Early last month at a sprawling factory on the highway connecting Hanoi to the port city of Haiphong, a single worker tested positive for COVID-19. The delta variant was spreading swiftly through the Southeast Asian nation at the time, and on Aug. 4, provincial officials suspended work at the auto-parts manufacturer.
An ocean away, Toyota Motor Corp. Chief Purchasing Group Officer Kazunari Kumakura was watching intently. The plant is operated by a key Toyota supplier and is one of Vietnam’s biggest assemblers of wire harnesses -- a basic but essential yoke for cables that holds the inner workings of an automobile together. As the infection at the facility disrupted operations, Toyota’s inventories grew thin. Since July, the Japanese automaker had been examining its suppliers in the region, which has become a COVID hotspot, on a daily basis to assess how dire things were getting.
Eventually, unable to secure a number of parts, including the wire harnesses from Vietnam and chips from Malaysia, Toyota succumbed. The world’s No. 1 automaker shocked the market by announcing it would slash its output of cars in September by 40 percent compared to previous production plans.
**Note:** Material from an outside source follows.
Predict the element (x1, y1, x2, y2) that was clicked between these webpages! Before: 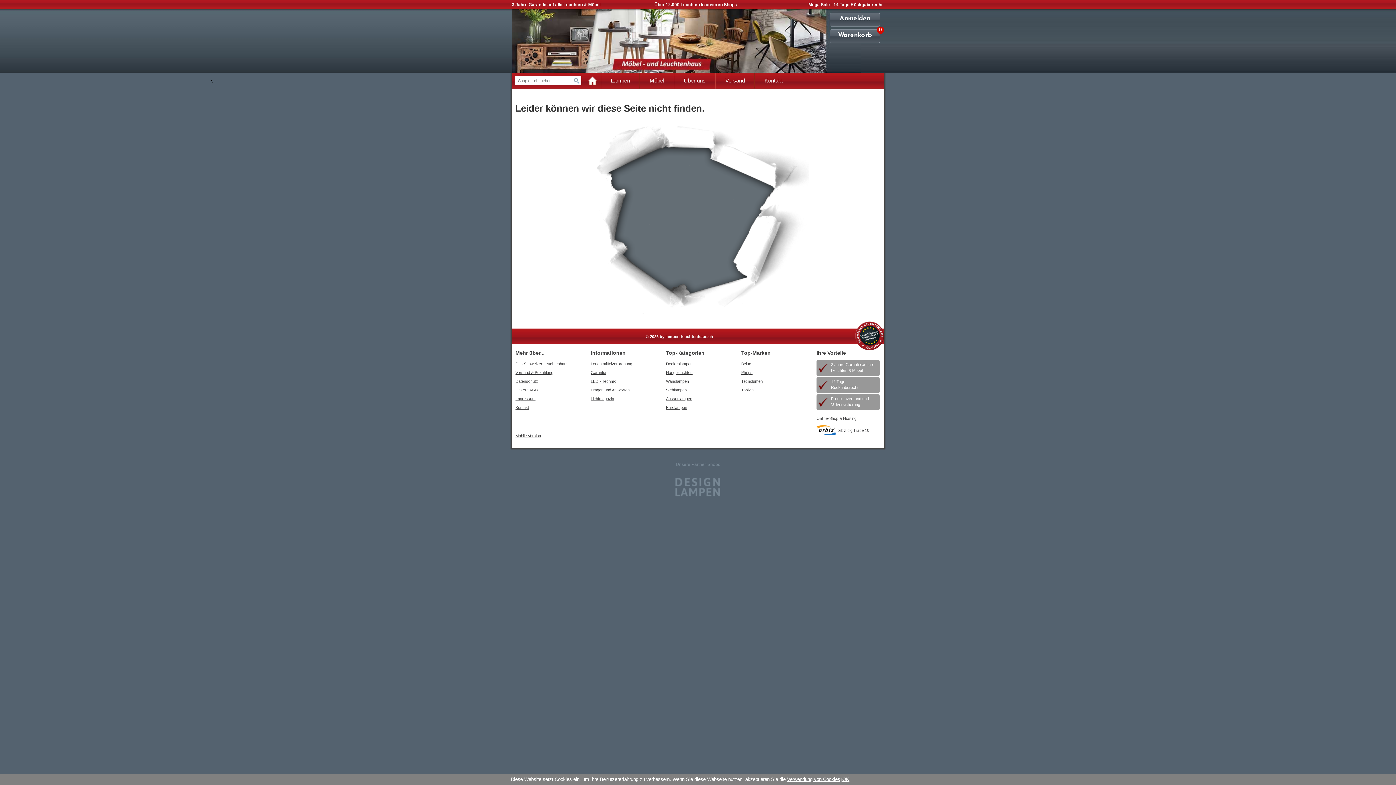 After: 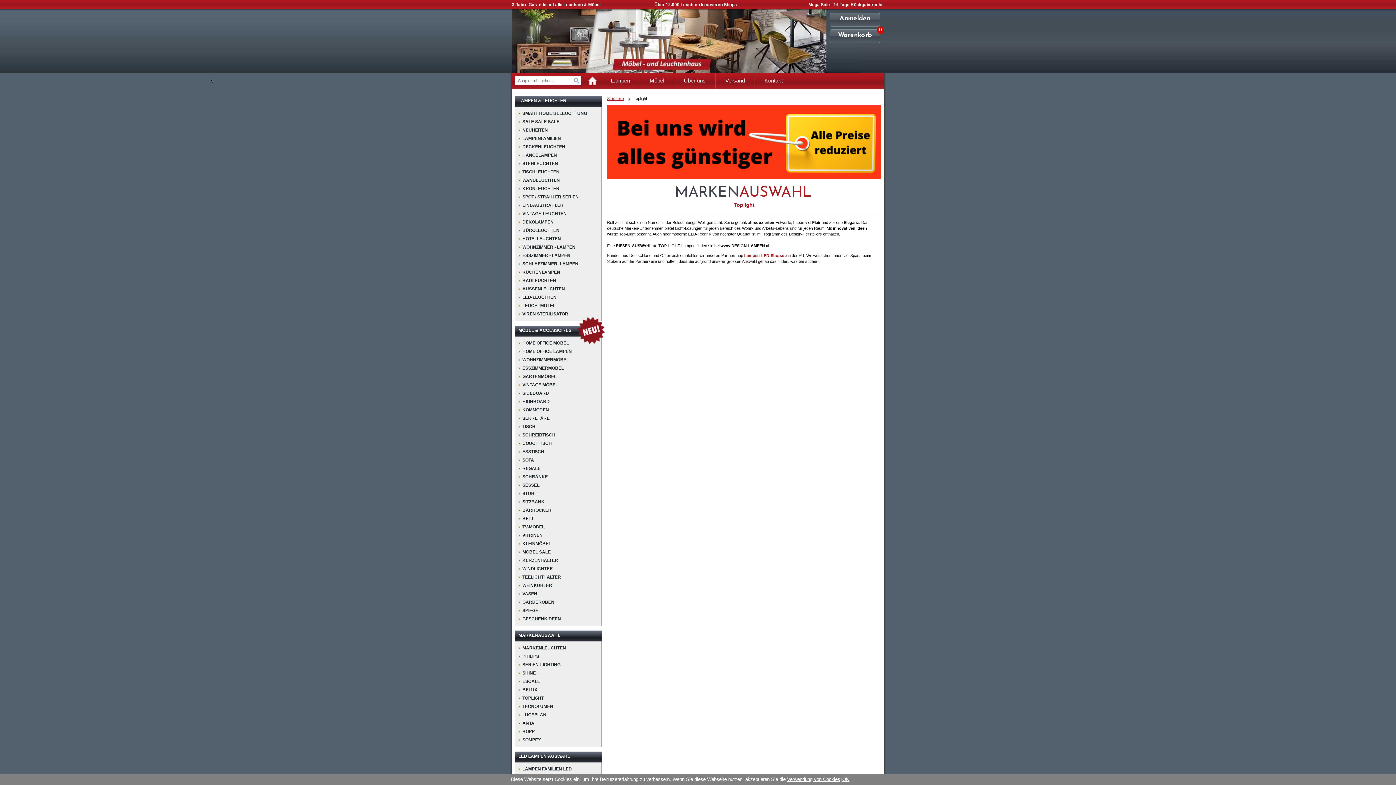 Action: label: Toplight bbox: (741, 388, 754, 392)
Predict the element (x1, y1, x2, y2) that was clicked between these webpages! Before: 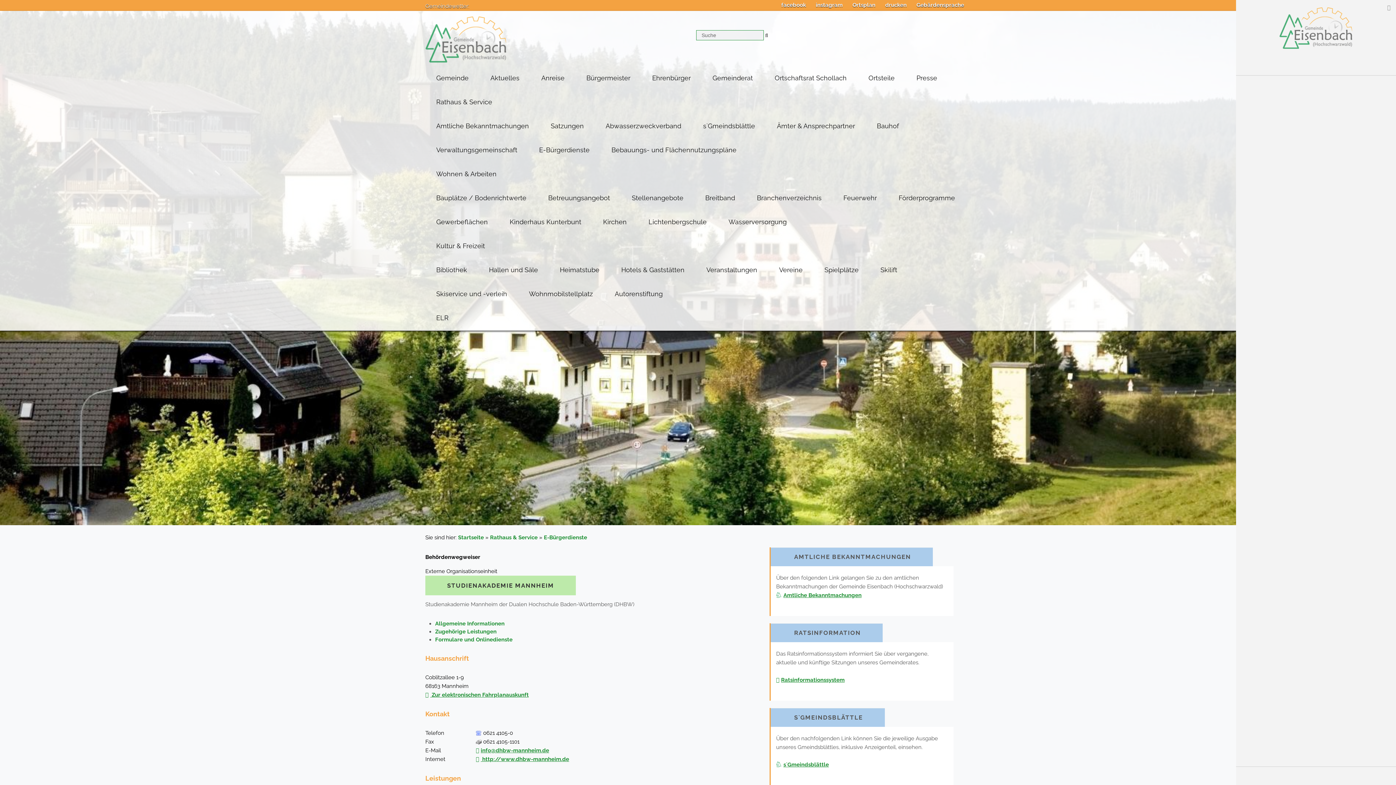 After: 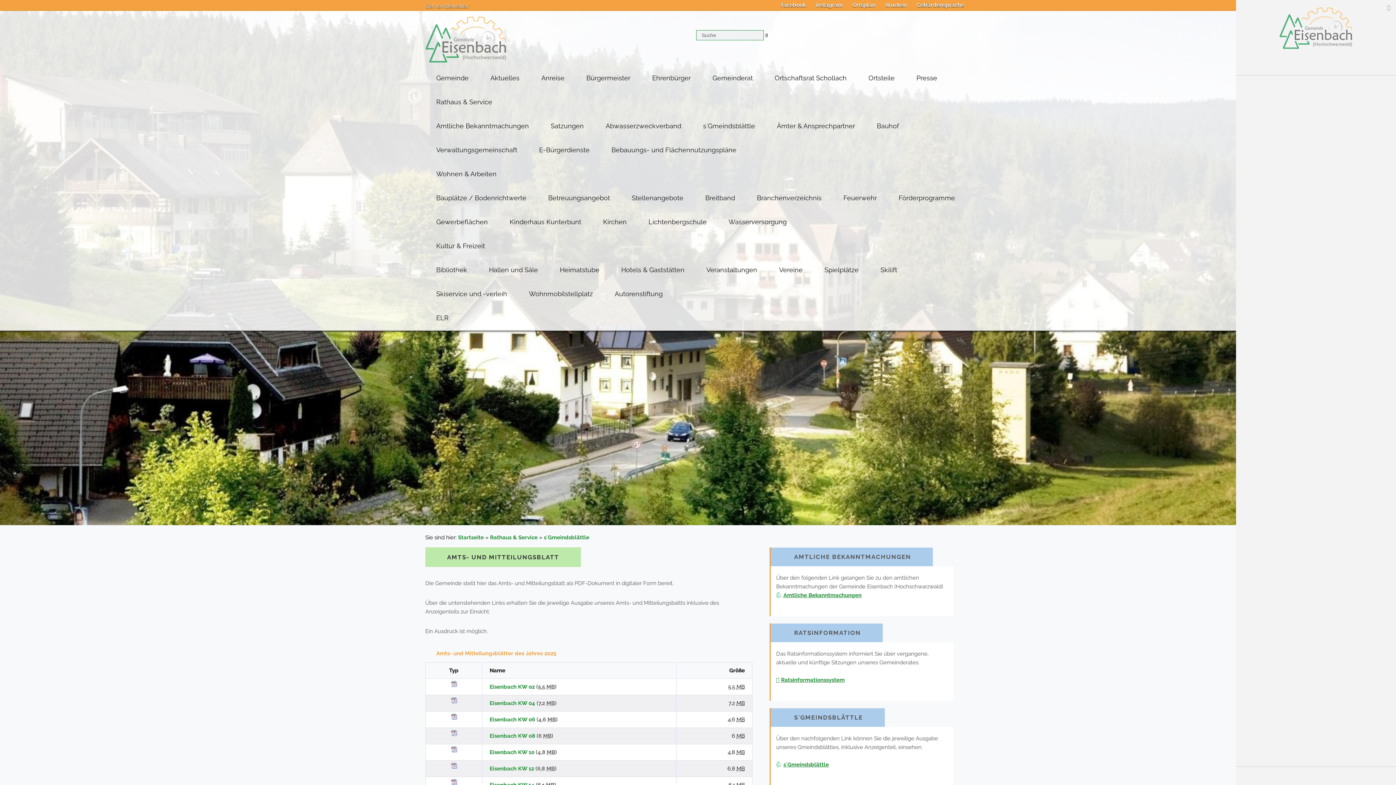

“The big thing was whether operations could continue in Southeast Asia,” Kumakura said in a late afternoon address to reporters on Aug. 19. But lockdowns, growing COVID clusters and government-imposed restrictions on production made it clear that auto suppliers, particularly in Malaysia and Vietnam, wouldn’t be able to continue operations, he said. It “tangled up our parts” and “happened rapidly.”
Toyota is now faced with the challenge of securing substitute parts and recovering lost output in time to meet an inventory-depleting level of global demand for cars. But more broadly, the snarls that finally toppled one of the world’s best-maintained supply chains have sparked deeper questions about whether the auto industry’s strategies to prioritize efficiency and maintain minimal inventory will endure in the post-pandemic world.
Carmakers globally have lost revenue because shortages have slammed output. India’s largest automaker by deliveries, Maruti Suzuki India Ltd., said volume would likely drop to about 40 percent of normal this month and Tata Motors Ltd. on Wednesday blamed “the recent lockdowns in east Asia” for worsening the supply situation. China’s Nio Inc. has struggled with partners in Malaysia. Also in Japan, Suzuki Motor Corp. will cut vehicle production by 20 percent in September while in Europe, Renault SA plans to halt assembly plants in Spain for as long as 61 days before the end of the year.